Thursday, January 20, 2011

Thursday round up.

At Forbes, Jerry Bowyer highlights China’s weaknesses.

On Cafe Hayek, Don Boudreaux rebuts China currency manipulation charges.

The XtraNormal bears argue China manipulates its currency which steals American jobs.

The WSJ clarifies that China has many problems and that a burst of Reaganite growth would restore American confidence.

China remains an underdeveloped country, its economy barely one-third the size of America's. Its leaders live in fear of peasant revolts, ethnic separatists, underground religious movements, political dissidents and the free flow of information. Its economy remains profoundly hobbled by corruption, inefficient state-owned enterprises and an immature banking system.

There is no genuine rule of law and its regulatory environment has become increasingly unpredictable for foreign investors and local entrepreneurs. It suffers from an aging population and environmental damage Americans wouldn't tolerate. Its greatest comparative advantage—cheap labor—is under strain from rising domestic wages and competition from places like Vietnam and Bangladesh.

Above all, China suffers from an absence of self-correcting mechanisms, beginning at the top with its authoritarian political system. And while it can trumpet achievements like a stealth fighter or bullet trains—some based on pilfered designs—it has a harder time adjusting to failure, much less admitting to it.

From Foreign Policy, Daniel W. Drezner explains that China isn’t beating the U.S.

On The Kudlow Report, Gov. Mitch Daniels (IN) shows sound policy instincts regarding China and pro-growth policies, but omits the dollar from his analysis:

At Conscience of a Liberal, Paul Krugman praises the Bush era’s dollar decline.

On his blog, Brad DeLong quotes Krugman citing Milton Friedman in favor of currency devaluation.
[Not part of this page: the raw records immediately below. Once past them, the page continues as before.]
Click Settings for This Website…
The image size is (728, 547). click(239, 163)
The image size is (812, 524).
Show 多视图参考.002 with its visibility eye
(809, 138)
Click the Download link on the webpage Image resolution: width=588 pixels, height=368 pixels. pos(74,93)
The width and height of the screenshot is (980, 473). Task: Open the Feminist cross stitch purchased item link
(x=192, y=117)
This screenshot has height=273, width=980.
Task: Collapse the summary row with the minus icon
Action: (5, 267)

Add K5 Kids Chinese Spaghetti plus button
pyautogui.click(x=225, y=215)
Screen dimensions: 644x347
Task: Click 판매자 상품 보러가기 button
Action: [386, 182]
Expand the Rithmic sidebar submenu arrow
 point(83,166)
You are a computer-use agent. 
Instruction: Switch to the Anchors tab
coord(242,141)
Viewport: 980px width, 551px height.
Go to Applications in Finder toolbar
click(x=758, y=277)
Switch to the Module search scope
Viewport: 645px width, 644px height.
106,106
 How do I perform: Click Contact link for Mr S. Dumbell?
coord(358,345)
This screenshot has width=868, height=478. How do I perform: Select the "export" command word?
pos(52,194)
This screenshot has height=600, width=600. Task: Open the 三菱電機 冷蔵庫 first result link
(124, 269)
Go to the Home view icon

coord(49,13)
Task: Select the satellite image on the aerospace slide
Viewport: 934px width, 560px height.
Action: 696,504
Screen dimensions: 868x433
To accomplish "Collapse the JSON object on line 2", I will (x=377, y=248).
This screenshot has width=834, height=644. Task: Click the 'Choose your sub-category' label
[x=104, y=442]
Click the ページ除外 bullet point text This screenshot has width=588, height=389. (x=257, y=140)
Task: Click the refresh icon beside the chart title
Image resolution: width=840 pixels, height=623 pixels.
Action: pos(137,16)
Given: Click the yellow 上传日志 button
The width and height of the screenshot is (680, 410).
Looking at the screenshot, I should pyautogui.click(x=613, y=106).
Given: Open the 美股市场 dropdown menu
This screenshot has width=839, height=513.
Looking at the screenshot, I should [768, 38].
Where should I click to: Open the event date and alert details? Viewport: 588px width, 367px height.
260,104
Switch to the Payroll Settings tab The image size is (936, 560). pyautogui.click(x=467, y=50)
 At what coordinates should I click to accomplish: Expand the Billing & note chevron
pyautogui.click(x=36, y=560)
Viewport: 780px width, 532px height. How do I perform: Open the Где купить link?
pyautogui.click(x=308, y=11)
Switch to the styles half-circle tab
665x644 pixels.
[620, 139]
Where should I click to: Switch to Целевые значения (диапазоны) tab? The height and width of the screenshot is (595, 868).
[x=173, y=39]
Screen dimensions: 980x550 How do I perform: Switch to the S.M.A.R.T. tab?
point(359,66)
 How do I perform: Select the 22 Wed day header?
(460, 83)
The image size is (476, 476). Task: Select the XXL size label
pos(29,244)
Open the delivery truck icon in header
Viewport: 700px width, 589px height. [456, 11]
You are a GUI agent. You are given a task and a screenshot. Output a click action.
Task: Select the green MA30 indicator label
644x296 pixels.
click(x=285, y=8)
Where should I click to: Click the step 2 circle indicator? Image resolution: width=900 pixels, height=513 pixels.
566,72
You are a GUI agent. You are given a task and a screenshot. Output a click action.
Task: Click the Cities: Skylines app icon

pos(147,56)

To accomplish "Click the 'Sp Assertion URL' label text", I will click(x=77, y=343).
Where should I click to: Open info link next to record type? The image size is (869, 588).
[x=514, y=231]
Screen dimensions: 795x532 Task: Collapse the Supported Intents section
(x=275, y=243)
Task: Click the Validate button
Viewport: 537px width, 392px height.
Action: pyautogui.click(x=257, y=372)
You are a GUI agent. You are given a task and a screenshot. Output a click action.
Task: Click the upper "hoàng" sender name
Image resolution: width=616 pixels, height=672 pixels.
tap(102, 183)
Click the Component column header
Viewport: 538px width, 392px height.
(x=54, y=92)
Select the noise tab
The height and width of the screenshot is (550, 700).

In The WSJ, Joseph Sternberg suggests China won’t "rebalance" toward consumption anytime soon.
China needs to reallocate capital and labor on a massive scale to orient itself toward producing goods and services that Chinese consumers want to consume. This will require major banking changes, especially improving access to credit for the small and medium-sized enterprises that make a modern consumption-driven economy tick. Both regulation and habit will get in the way.

The regulation involves interest rates: Government manages both deposit and lending rates in a way that guarantees banks a wide spread. This was intended to help banks earn themselves out of an earlier generation of nonperforming loans at the expense of households, which earn lower rates on savings deposits. And the policy could prove especially necessary if 2009's credit binge results in huge piles of bad debts.
On Lew Rockwell, "Norm" claims Bill Kristol’s recent support for monetary reform is “another neocon trick, like supply-side economics.”